Long-lasting gamma-ray burst of unknown origin detected, contradicts what is known about this phenomenon

December 30, 2022  12:58

Scientists at Northwestern University in Evanston, Illinois, USA have discovered a long burst of gamma rays that has an unknown origin and contradicts what humanity knows about this phenomenon.

Scientists have been studying gamma-ray bursts in the universe for several decades, and so it seemed that almost everything was known about them. Gamma-ray bursts are thought to fall into two groups: short bursts—lasting from 10 milliseconds to 2 seconds—caused by the merger of two neutron stars, a black hole and a neutron star, or two black holes; but this is only a theory, in practice no one has ever seen it before, and long outbursts—lasting from 2 seconds to 6 hours—that occur during a supernova explosion when the rapidly rotating core of a massive star collapses.

The sources of these two types of bursts have never been crossed before. But in December 2021, scientists saw a 50-second burst of gamma rays that was not associated with a supernova. This event, which was numbered GRB211211A, occurred 1.1 billion light-years from Earth. It was seen using the Fermi Gamma-ray Space Telescope and the multispectral telescope at the Neil Gehrels Swift Observatory.

Because long-lasting gamma-ray bursts always occur after a supernova explodes, this event has a long-lasting afterglow that can be found in all electromagnetic belts and last for about a week or even more. Scientists could point optical, infrared, and even radio telescopes at the site of the explosion and collect data on what happened. But this time, when scientists looked at the site of the gamma-ray burst with "optics," they didn't see supernova remnants or anything else. And this means that the cause of the burst of gamma rays is not at all the explosion of a supernova, as it was commonly assumed.
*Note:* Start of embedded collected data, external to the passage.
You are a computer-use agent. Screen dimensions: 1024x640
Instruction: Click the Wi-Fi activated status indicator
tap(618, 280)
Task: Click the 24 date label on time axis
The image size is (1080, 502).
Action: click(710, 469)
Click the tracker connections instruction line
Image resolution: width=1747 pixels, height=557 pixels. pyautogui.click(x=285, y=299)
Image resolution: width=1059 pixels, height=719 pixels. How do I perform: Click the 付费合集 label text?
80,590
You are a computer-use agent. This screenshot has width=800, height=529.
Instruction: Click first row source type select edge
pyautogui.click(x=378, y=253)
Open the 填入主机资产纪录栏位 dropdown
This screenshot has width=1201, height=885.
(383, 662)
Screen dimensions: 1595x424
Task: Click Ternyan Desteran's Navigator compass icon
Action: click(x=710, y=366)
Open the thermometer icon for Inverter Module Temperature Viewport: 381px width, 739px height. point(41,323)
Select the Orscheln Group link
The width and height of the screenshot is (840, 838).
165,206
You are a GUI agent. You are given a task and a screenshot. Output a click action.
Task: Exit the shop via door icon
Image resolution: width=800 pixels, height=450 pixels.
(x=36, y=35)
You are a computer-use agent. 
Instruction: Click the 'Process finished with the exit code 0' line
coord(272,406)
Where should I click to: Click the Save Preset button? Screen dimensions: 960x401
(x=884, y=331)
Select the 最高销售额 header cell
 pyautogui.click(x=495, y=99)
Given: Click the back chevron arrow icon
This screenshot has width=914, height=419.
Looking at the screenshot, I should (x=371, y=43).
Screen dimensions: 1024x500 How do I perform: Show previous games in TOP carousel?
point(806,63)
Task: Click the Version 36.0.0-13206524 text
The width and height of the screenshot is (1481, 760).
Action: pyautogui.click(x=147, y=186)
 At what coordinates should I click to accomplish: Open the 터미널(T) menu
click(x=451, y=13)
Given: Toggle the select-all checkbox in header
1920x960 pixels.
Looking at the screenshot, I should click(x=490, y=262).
But even with neutron stars and/or black holes, this phenomenon is quite difficult to associate because their mass is usually not enough for long-term emission of energy in the gamma range. Perhaps an exception could be the merger of two black holes; but, as already mentioned, no one has ever observed such a thing.

Either way, the appearance of a long burst of gamma rays under unusual conditions will force scientists to change their understanding of the nature of this phenomenon. Both the James Webb Space Telescope, which has infrared sensors perfectly suited for the search for kilonovae, and the Einstein Probe X-ray telescope, which is scheduled to launch in 2023, will help them in their research in this domain.